The non-Orthodox leaders of the community thought we were better off dead. Our existence offended them. My husband’s family had lived there many years, and wanted to defend their right to live where they had settled. Since my husband’s family founded the village, the congregation of our church looked to him to resist the taking of our heritage. Samuel, my husband, and others met secretly at night to discuss ways to resist and keep our land.

Soon after they began meeting, I had this recurring dream of the building where they met, being on fire, and Samuel not being able to get out in time. I would beg him not to go anymore, that we could move to America and start over, but he was too proud. He refused to give up his land. Georgie was just a little seed in my womb at the time. Samuel and his friends began planning ways to cut off supplies to those who were trying to take over, and my nightmares continued. I kept them to myself and was very worried. I tried to trust God, and not worry so much, as I did not want to upset my growing Georgie. I needed to be calm, so he would not be a cranky baby when he joined our family.”

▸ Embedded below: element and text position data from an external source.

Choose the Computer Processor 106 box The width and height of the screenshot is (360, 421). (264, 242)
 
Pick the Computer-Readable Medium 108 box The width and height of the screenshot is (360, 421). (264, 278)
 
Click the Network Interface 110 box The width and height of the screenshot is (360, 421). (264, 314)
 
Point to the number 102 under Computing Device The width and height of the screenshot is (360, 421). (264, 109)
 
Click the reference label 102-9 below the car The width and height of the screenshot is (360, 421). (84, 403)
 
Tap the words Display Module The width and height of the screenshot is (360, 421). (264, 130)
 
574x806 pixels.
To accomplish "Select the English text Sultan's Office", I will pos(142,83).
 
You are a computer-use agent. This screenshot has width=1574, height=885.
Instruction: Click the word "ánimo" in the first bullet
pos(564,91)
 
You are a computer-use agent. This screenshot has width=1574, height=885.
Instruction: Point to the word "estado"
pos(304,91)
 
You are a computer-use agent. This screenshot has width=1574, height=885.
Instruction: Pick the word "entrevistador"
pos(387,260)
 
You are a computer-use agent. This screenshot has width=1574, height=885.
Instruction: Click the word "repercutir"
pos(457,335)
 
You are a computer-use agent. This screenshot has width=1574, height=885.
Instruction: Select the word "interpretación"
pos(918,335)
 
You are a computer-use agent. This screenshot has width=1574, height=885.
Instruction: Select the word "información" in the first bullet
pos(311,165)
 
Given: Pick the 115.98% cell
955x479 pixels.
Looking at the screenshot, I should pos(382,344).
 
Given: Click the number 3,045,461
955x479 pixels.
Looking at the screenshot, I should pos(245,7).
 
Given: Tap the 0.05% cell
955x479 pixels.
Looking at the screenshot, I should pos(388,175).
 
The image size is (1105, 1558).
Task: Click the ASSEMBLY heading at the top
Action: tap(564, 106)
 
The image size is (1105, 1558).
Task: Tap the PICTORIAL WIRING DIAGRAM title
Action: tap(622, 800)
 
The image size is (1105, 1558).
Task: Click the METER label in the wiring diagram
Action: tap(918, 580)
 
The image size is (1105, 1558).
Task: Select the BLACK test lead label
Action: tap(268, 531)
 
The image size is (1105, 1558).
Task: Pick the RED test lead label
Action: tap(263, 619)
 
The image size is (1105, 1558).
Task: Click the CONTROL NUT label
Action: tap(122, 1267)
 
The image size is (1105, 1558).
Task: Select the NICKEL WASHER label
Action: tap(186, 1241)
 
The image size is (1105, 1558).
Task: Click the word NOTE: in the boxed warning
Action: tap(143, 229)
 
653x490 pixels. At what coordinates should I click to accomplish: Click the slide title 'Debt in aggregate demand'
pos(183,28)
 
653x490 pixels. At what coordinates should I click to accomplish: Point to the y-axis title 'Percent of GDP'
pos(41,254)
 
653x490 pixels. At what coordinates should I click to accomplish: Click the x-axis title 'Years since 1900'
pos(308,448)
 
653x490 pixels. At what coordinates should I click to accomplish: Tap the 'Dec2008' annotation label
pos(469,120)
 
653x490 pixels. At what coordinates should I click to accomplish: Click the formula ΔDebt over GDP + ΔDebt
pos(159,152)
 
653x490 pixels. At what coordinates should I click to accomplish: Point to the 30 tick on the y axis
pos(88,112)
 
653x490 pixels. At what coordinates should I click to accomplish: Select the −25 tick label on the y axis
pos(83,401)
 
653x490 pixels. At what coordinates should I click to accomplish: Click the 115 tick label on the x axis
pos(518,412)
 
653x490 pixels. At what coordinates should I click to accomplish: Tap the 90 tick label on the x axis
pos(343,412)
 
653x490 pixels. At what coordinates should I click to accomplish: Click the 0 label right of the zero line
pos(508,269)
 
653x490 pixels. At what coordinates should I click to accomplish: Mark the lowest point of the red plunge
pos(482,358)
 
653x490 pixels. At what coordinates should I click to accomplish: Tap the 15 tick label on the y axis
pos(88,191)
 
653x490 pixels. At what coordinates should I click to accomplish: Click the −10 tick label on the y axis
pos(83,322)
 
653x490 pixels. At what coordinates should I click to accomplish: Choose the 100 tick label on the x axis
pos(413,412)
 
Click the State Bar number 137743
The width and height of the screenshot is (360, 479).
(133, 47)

I nodded in agreement, not really understanding her reasoning. Elena continued her story.

“One night very close to Georgie’s birth, Samuel had a meeting at the church. They were going to set up a land mine on the road to where a huge convoy of supplies were scheduled to be delivered to our enemies. Once again, I begged Samuel to stay home. My dream the night before seemed more urgent and this time I saw Samuel lying on the floor not breathing from too much smoke. It broke my heart, but he would not believe me. He told me not to be superstitious. “God does not speak through dreams anymore,” and then he told me, “You must trust me.” He gave me a long, tight hug.

With tears in her eyes, Elena whispered more to herself than to me, “Those were his last words to me.” She wiped her eyes on her sleeve and looked out at her boys in the backyard. I gulped back a sob, and looked at the floor. I wanted to hug her, but felt too awkward. Elena stood up from her stool. She patted me on the shoulder, then went to the door to call the boys in for dinner.